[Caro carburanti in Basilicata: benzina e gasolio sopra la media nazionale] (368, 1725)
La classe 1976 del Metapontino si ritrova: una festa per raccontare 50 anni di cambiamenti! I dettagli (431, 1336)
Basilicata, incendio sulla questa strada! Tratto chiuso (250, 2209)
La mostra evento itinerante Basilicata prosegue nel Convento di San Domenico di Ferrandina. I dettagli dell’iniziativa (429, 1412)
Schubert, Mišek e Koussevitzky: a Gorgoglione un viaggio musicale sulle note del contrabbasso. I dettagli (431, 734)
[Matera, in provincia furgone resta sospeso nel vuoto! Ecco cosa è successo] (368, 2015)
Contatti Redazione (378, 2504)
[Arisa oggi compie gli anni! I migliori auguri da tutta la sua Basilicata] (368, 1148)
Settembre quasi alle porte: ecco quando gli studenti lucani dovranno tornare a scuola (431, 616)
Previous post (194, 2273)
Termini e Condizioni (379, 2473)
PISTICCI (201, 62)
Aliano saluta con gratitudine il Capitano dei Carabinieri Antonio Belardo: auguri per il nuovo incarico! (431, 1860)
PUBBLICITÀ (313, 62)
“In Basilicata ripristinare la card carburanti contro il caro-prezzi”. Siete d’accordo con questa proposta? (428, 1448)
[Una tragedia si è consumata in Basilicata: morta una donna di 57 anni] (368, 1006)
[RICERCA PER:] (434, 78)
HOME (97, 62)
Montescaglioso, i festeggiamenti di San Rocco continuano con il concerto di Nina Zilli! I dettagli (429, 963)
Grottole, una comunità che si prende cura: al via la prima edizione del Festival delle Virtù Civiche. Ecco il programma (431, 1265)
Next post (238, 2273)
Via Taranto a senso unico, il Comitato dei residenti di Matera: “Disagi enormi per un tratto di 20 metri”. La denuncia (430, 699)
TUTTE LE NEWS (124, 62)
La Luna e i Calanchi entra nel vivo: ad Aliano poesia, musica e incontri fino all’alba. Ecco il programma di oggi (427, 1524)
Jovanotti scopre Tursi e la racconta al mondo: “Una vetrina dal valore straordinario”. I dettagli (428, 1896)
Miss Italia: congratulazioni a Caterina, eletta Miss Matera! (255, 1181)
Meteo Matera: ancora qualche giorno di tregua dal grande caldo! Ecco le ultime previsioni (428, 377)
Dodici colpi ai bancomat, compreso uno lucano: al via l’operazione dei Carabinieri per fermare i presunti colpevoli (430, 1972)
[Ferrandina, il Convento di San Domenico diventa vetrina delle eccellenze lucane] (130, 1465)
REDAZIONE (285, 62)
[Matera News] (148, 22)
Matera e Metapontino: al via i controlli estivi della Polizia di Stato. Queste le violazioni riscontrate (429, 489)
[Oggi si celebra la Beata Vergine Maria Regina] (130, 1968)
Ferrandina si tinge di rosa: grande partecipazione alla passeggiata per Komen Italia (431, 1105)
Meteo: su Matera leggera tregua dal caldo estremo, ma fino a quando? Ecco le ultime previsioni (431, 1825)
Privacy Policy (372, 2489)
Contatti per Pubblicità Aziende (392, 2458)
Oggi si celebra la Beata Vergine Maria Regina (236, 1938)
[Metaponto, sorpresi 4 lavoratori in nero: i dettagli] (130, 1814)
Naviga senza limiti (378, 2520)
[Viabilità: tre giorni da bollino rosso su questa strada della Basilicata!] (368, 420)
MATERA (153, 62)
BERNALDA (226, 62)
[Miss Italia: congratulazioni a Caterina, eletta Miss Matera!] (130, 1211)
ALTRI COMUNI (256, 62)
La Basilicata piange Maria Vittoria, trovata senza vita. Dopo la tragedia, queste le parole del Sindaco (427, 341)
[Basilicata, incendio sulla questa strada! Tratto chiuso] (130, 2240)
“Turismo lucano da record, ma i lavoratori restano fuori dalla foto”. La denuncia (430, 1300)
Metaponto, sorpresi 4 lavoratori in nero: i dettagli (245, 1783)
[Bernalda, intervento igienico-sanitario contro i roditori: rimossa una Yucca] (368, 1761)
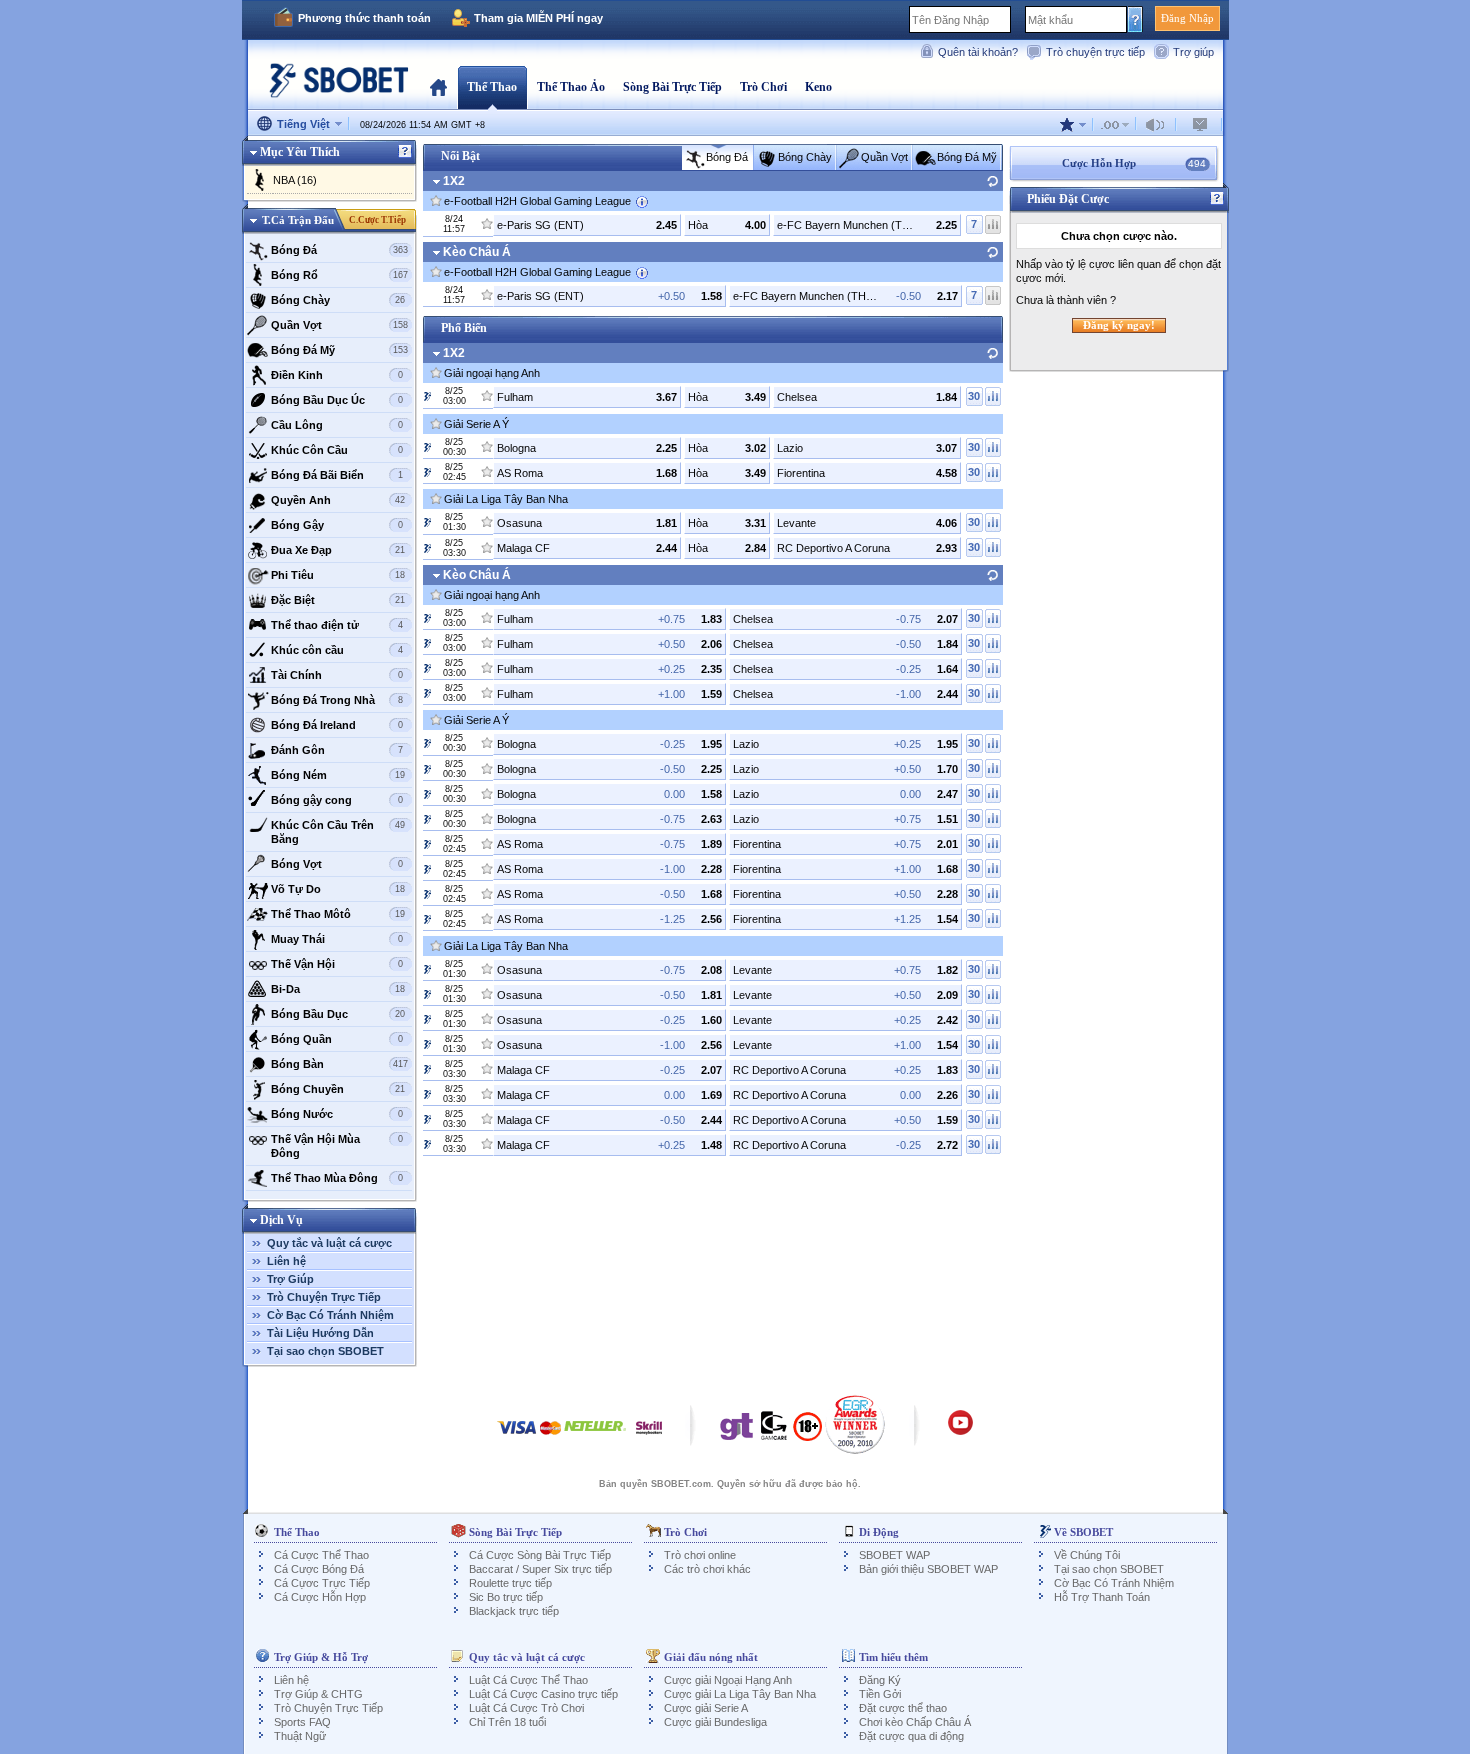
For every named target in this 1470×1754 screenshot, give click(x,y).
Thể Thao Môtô (338, 914)
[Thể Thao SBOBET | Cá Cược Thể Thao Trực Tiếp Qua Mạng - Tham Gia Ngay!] (333, 84)
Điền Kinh (337, 375)
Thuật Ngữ (300, 1736)
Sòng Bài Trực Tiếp (672, 87)
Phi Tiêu (338, 575)
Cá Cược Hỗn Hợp (320, 1597)
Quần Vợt (339, 325)
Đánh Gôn (337, 750)
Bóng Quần (337, 1039)
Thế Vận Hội (337, 964)
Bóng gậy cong (337, 800)
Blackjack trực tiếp (514, 1611)
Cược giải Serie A (706, 1708)
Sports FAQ (302, 1722)
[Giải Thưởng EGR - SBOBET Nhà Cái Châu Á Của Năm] (855, 1424)
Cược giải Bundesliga (715, 1722)
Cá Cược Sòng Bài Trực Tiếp (540, 1555)
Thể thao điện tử (337, 625)
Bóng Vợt (337, 864)
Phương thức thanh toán (364, 18)
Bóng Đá (339, 250)
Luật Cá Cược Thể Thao (528, 1680)
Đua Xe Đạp (338, 550)
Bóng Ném (338, 775)
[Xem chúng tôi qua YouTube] (960, 1432)
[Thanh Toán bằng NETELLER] (595, 1437)
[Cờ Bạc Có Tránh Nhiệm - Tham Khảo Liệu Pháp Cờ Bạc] (737, 1431)
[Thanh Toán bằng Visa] (517, 1437)
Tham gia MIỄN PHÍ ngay (538, 18)
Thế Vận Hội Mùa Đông (337, 1146)
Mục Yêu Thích (300, 152)
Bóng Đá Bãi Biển (337, 475)
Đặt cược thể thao (903, 1708)
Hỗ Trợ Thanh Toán (1102, 1597)
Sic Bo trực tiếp (506, 1597)
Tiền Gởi (880, 1694)
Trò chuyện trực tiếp (1095, 52)
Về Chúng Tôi (1087, 1555)
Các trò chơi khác (707, 1569)
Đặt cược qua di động (911, 1736)
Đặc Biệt (338, 600)
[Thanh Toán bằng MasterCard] (550, 1437)
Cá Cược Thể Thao (321, 1555)
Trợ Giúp (290, 1279)
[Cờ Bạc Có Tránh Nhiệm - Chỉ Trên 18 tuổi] (807, 1433)
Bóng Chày (338, 300)
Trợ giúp (1193, 52)
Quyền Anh (338, 500)
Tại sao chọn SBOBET (325, 1351)
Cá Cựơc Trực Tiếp (322, 1583)
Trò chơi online (700, 1555)
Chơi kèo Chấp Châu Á (915, 1722)
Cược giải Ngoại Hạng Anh (728, 1680)
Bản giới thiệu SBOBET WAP (928, 1569)
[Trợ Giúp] (405, 152)
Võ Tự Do (338, 889)
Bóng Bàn (339, 1064)
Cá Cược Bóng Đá (319, 1569)
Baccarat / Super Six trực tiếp (540, 1569)
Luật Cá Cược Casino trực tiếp (543, 1694)
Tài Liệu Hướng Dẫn (320, 1333)
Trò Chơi (763, 87)
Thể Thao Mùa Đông (337, 1178)
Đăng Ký (880, 1680)
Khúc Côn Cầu (337, 450)
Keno (818, 87)
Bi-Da (338, 989)
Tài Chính (337, 675)
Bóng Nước (337, 1114)
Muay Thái (337, 939)
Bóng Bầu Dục (338, 1014)
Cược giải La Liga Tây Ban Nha (740, 1694)
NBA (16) (295, 180)
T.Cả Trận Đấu (298, 220)
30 (974, 396)
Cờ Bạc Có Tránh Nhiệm (330, 1315)
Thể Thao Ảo (571, 87)
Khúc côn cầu (337, 650)
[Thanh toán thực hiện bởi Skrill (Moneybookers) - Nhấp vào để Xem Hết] (649, 1437)
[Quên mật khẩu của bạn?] (1135, 19)
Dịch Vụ (281, 1220)
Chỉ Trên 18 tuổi (507, 1722)
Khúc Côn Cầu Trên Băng (338, 832)
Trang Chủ (438, 87)
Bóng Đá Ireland (337, 725)
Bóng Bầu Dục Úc (337, 400)
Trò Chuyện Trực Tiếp (324, 1297)
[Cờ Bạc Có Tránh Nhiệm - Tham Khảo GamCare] (774, 1431)
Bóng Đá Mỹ (339, 350)
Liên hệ (286, 1261)
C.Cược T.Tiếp (377, 220)
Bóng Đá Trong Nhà (337, 700)
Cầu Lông (337, 425)
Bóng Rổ (339, 275)
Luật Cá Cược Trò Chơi (526, 1708)
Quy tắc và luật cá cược (329, 1243)
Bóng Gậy (337, 525)
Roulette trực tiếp (510, 1583)
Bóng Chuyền (338, 1089)
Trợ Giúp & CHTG (318, 1694)
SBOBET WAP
————————
> _WHAT THE TASK REQUIRES_
Set down precisely the lines above between the line holding "[Thanh Toán bằng NETELLER] (595, 1437)" and the line holding "Bóng Đá Bãi Biển (337, 475)", inclusive, and nothing beyond them.

> _RESPONSE TO THE TASK_
[Thanh Toán bằng NETELLER] (595, 1437)
[Cờ Bạc Có Tránh Nhiệm - Tham Khảo Liệu Pháp Cờ Bạc] (737, 1431)
[Thanh Toán bằng Visa] (517, 1437)
Tham gia MIỄN PHÍ ngay (538, 18)
Thế Vận Hội Mùa Đông (337, 1146)
Mục Yêu Thích (300, 152)
Bóng Đá Bãi Biển (337, 475)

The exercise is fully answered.